**Description of the task:**
How many lines in the listing below contain the string "rate"? Reply with the number only.

[Collected data]
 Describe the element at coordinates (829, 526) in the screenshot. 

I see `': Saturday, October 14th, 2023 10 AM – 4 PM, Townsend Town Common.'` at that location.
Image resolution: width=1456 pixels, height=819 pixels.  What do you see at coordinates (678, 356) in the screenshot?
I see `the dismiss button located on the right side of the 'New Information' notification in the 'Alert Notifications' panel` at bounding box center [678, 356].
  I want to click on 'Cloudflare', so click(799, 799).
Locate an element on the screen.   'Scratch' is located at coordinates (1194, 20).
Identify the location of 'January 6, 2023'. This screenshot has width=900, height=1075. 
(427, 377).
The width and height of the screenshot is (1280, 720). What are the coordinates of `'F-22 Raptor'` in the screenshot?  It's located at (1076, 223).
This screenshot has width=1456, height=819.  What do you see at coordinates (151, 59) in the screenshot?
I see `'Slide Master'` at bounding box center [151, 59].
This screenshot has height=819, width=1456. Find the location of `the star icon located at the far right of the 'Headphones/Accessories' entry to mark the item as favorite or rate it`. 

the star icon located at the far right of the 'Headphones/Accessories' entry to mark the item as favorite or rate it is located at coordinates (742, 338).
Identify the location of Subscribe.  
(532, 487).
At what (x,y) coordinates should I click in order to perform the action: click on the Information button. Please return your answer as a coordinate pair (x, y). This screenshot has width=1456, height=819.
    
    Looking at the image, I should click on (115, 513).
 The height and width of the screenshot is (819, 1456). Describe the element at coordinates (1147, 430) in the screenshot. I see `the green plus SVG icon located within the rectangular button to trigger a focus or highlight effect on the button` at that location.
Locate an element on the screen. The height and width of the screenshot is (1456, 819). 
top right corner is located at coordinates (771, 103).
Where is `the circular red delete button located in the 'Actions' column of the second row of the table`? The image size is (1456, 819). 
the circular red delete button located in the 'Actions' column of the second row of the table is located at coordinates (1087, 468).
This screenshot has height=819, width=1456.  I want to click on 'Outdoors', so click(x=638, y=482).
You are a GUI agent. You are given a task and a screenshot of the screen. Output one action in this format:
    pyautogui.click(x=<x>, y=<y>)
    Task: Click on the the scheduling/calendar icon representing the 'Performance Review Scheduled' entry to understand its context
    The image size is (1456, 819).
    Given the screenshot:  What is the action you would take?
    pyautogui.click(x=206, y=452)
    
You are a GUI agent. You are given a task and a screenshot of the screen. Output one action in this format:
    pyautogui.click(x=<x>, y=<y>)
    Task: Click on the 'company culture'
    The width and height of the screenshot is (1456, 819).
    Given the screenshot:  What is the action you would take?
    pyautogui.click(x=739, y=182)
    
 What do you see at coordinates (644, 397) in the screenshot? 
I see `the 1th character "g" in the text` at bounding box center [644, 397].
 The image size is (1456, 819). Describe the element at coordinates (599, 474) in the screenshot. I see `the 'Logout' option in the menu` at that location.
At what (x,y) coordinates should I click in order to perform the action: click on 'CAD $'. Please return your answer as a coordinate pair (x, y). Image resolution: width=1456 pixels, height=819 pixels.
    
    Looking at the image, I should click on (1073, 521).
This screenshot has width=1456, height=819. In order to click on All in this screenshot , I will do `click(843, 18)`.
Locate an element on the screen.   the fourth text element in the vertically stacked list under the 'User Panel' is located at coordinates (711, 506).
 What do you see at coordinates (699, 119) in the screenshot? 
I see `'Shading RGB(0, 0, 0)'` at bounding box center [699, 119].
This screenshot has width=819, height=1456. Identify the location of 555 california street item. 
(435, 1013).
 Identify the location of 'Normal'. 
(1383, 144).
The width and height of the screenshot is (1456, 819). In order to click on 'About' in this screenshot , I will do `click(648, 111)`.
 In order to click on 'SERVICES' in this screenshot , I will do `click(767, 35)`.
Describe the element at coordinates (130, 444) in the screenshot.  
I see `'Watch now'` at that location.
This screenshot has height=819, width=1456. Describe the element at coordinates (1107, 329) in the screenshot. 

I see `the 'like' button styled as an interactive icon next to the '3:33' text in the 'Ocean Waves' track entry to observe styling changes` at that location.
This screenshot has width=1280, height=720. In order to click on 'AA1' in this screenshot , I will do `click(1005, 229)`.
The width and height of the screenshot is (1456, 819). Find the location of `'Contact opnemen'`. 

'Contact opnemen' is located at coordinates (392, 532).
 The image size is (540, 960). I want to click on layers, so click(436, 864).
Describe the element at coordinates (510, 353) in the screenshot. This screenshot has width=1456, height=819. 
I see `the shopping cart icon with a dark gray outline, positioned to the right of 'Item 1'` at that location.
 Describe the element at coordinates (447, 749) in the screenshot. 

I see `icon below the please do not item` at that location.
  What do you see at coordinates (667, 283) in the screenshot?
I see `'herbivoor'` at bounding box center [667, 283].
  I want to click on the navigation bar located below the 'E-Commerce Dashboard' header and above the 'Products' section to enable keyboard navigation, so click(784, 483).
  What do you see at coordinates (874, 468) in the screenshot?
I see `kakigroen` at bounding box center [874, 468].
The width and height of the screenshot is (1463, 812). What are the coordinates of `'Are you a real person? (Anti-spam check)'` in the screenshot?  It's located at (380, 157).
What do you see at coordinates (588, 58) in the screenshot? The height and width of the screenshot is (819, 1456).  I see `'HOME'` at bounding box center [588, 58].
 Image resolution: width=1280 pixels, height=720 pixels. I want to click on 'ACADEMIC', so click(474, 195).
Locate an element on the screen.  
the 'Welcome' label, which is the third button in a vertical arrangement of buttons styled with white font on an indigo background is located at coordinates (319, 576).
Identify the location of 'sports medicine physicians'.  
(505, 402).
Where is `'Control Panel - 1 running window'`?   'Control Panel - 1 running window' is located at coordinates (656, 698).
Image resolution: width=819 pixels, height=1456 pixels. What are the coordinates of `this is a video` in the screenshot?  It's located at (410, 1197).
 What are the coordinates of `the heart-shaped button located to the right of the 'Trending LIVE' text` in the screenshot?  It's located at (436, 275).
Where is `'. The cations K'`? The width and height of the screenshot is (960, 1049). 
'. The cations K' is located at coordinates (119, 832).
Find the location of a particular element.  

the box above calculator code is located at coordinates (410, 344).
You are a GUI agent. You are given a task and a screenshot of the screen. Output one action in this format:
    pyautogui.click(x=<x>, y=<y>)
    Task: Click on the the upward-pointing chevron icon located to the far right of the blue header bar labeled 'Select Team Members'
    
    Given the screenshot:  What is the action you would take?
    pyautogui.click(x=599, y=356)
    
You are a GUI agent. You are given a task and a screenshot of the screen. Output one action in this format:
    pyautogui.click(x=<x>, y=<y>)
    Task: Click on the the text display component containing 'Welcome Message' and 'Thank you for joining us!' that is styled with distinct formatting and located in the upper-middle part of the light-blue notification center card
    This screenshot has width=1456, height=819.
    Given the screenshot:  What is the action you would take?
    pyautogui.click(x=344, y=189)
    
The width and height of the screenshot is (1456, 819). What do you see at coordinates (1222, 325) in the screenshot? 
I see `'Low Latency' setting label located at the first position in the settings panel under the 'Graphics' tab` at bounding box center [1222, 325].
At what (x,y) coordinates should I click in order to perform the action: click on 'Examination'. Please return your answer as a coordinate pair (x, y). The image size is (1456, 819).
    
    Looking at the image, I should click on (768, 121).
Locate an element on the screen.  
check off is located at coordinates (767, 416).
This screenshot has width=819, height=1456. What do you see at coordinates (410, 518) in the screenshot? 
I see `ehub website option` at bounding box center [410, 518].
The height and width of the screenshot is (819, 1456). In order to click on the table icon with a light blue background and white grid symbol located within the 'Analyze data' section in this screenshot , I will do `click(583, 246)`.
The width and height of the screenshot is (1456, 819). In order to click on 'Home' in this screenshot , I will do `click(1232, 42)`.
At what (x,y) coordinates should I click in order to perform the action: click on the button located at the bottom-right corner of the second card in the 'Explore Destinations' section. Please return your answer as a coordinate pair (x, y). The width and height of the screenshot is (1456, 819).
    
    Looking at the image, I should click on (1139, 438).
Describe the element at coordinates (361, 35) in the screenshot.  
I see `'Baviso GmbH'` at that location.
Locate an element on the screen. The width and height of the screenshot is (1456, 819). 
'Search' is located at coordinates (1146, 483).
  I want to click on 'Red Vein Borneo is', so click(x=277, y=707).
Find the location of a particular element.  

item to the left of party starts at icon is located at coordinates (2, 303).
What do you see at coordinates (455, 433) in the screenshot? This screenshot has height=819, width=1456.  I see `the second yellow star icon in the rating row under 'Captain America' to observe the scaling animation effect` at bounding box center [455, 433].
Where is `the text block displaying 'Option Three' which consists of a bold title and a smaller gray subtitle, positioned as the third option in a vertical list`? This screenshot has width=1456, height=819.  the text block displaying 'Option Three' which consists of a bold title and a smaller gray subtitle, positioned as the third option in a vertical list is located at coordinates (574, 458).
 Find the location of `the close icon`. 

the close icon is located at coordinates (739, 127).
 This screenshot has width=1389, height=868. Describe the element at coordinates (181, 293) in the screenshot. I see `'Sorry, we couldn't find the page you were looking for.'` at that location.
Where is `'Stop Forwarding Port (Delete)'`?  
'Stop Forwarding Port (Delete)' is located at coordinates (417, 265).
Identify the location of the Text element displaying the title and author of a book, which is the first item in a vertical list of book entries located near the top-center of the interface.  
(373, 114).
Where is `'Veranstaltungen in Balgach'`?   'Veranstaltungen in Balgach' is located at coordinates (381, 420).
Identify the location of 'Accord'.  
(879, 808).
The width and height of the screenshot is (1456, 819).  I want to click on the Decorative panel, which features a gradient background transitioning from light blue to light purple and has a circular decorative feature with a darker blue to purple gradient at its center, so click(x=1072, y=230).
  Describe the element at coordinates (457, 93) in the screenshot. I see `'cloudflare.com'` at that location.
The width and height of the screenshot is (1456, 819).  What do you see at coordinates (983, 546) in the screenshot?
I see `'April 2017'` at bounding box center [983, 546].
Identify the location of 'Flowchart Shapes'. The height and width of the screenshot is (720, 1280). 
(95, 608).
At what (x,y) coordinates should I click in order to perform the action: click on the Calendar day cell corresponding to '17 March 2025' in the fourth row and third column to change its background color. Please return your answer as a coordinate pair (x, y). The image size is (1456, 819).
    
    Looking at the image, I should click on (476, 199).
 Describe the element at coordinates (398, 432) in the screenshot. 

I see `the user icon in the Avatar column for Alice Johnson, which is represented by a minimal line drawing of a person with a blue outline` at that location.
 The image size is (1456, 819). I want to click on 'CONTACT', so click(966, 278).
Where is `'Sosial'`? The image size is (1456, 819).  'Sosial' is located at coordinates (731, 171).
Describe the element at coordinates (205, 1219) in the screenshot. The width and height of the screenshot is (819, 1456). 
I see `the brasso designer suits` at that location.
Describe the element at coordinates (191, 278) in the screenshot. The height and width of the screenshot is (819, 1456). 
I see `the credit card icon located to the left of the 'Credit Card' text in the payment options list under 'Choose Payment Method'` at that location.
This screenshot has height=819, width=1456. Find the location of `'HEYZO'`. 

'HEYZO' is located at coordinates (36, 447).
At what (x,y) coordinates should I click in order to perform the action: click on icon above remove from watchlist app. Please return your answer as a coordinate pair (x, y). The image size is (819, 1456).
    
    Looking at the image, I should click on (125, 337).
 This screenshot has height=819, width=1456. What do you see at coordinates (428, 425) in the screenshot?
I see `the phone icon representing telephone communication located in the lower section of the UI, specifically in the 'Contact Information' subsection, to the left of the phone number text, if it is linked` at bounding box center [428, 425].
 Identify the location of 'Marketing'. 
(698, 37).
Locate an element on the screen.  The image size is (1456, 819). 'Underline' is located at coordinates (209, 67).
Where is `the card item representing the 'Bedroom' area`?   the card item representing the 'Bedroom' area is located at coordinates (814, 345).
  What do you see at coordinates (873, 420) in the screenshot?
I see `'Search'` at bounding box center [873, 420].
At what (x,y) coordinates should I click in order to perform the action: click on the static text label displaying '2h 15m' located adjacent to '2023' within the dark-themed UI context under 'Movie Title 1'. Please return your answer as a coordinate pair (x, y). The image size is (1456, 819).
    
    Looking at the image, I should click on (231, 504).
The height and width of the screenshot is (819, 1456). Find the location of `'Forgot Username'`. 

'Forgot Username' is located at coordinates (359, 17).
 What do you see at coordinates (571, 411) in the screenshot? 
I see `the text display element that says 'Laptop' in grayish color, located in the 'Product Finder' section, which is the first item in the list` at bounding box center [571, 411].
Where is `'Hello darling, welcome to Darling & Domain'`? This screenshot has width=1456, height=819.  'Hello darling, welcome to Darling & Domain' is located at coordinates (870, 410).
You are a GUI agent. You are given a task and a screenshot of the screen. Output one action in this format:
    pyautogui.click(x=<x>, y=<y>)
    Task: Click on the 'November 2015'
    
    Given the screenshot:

**Written answer:**
2